• _Passage shown_:
────────────────
The consultation runs until May 8 and follows last week’s Budget, which confirmed that, from September, producers of touring shows will be able to claim up to a 25% tax rebate, with other productions receiving 20%.

In the consultation document, further details of how this scheme will work are provided.

It states that an eligible production company would be one “within the charge of UK corporation tax” and sets out what a production’s qualifying costs would be. The document proposes that, in order to qualify for tax relief, “expenditure must be directly incurred in the theatre production and integral to the production process”.

The government suggests that qualifying expenditure could be incurred in “any country”, but that a qualifying condition would be that at least 25% of a show’s core expenditure relates to spending in the European Economic Area.

It also clarifies that indirect expenditure – such as marketing costs – would not be eligible.

The proposal is that qualifying costs would only start to attract relief once tickets have gone on sale.

However, Anthony Pins, from accountancy firm Nyman Libson Paul said “this area needs to be more tightly defined”.
────────────────
• _Dataset entries_:
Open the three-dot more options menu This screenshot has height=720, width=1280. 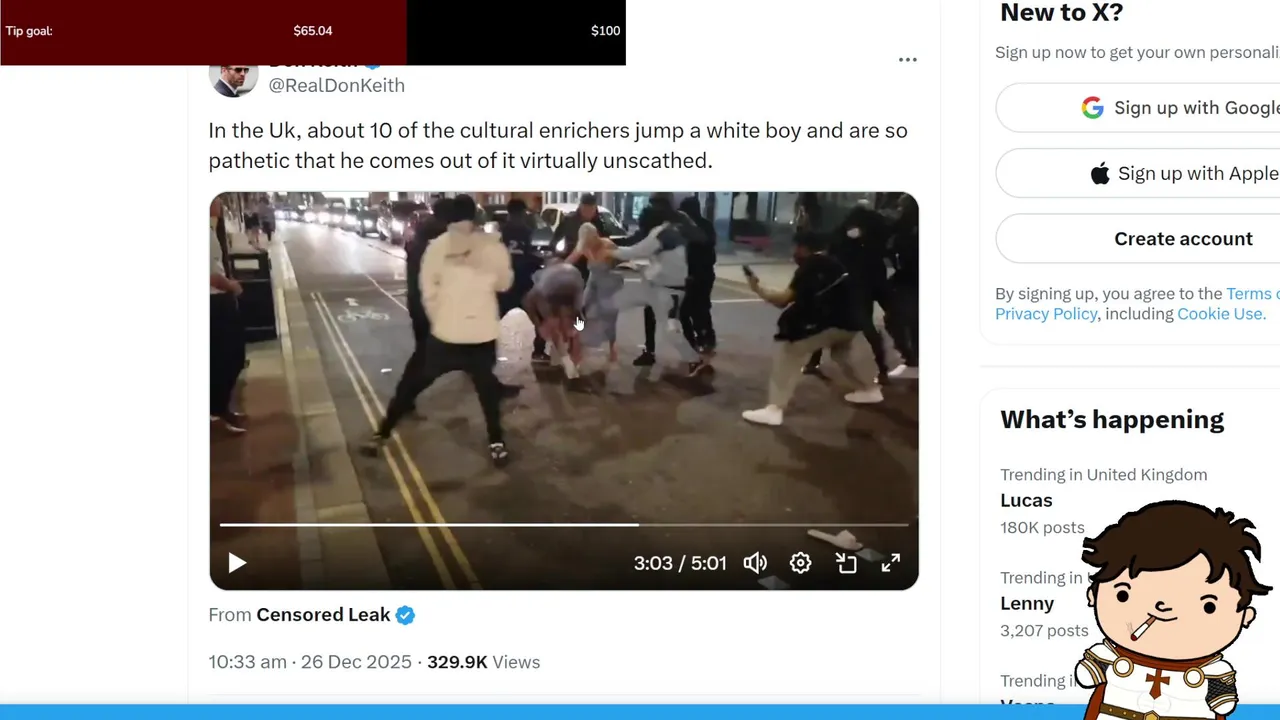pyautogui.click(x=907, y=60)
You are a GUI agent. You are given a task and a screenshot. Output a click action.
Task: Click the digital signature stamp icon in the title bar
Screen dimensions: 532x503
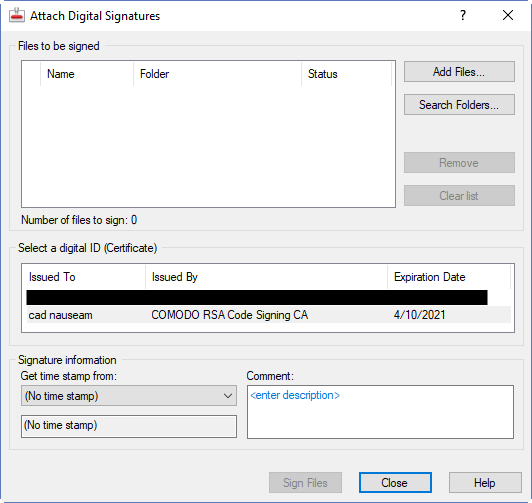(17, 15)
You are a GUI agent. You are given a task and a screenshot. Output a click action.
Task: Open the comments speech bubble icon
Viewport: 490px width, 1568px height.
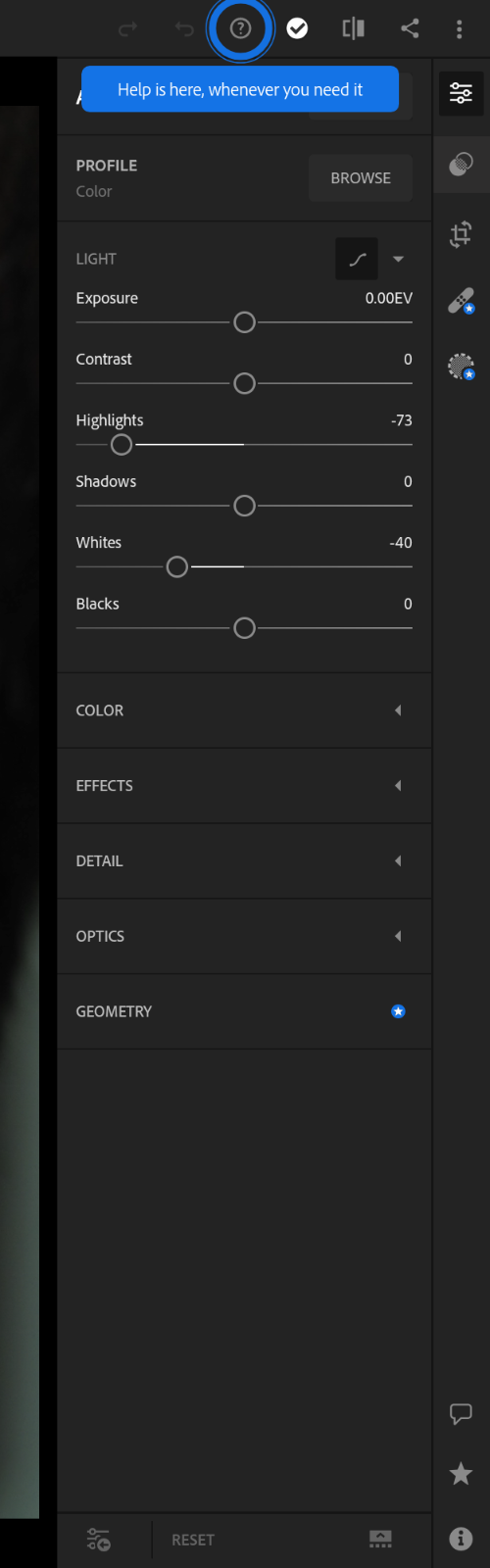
────────────────
• _Stated goal A_: In the passage on the theatre tax relief consultation, what minimum share of a show's core expenditure must relate to spending in the European Economic Area?
• _Stated goal B_: Write the next few sentences of the passage on the theatre tax relief consultation, picking up after its final sentence.

• _Final result A_: At least 25%.

• _Final result B_:
He added: “Whilst it is intended to exclude speculative costs relating to projects with no end product, it would be harsh to deny relief for what may be significant pre-production costs which do relate to genuine production, simply because tickets have not yet gone on sale. It is possible that the consultation document has simply been poorly worded, but it is a good example of why the drafting of the final legislation is so important.”

Pins also said that, while the proposed tax relief is base on the model currently used in the film industry, there are “significant differences”.

He said there is no “cultural test” to ensure a production is British and added that, because there is no requirement for qualifying expenditure to be made in the UK, “we may well see large overseas tours basing themselves in the UK in order to take advantage of the relief”.

According to the consultation, the government proposes to define a tour as one in which a production is staged for at least 14 performances in two or more licensed premises, or has performances in at least 12 or more different licensed premises.

The consultation also proposes that each production would need to be treated as a “separate trade from any other activities” within a company.

If a company makes more than one production, each one would need to be a separate trade and a company would need to identify the income receivable and expenditure occurred in connection with each of its productions.

The government asks in the consultation whether this would “cause significant administrative burdens” on producers.

In his foreword to the consultation, chancellor George Osborne writes: “I want to make sure our theatre producers and performing arts can continue to entertain and capture audiences’ imaginations, not just in London’s West End but in our regional theatres.”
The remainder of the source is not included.